Biochemical and functional characterization of proteoglycans isolated from basophils of patients with chronic myelogenous leukemia.

Human basophils were obtained from three donors with myelogenous leukemia. Proteoglycans were labeled by using [35S]sulfate as precursor and were extracted in 1 M NaCl with protease inhibitors to preserve their native structure. [35S]proteoglycans filtered on Sepharose 4B with an average m.w. similar to that of a rat heparin proteoglycan that has an estimated m.w. of 750,000. The [35S]glycosaminoglycan side chains filtered with an average m.w. slightly smaller than a 60,000-m.w. glycosaminoglycan marker. The [35S]glycosaminoglycans were resistant to heparinase and susceptible to degradation by chondroitin AC lyase and chondroitin ABC lyase. The intact [35S]glycosaminoglycans chromatographed on DEAE Sepharose as a single peak eluting just before an internal heparin marker. These findings indicate that the [35S]glycosaminoglycans were made up only of chondroitin sulfates. No heparin was identified. The chondroitin sulfate disaccharides that resulted from the action of chondroitin ABC lyase on the basophil glycosaminoglycans consisted of 92% delta Di-4S, 6% delta Di-6S, and 2% disulfated disaccharides.

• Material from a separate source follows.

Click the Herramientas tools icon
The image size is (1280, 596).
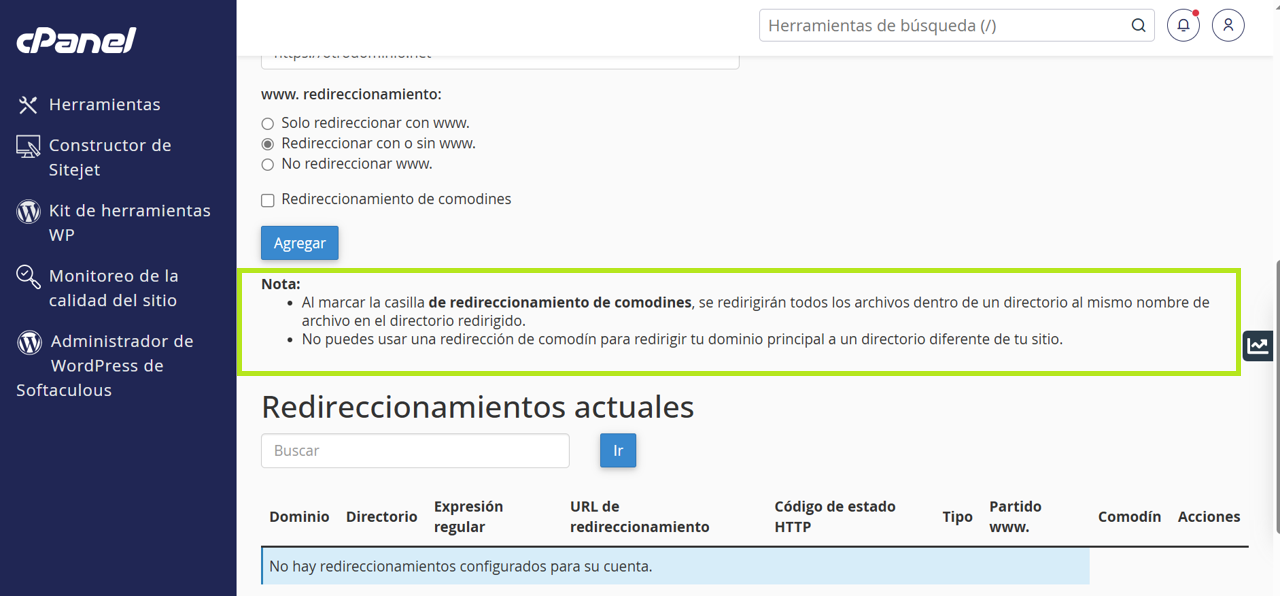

The [35S]chondroitin sulfate proteoglycans were susceptible to cleavage with proteases and could be shown to be released intact from basophils during degranulation initiated by the calcium ionophore A23187. The basophil proteoglycans and glycosaminoglycans were capable of binding histamine in water, but not in phosphate-buffered saline, and had no anticoagulant activity.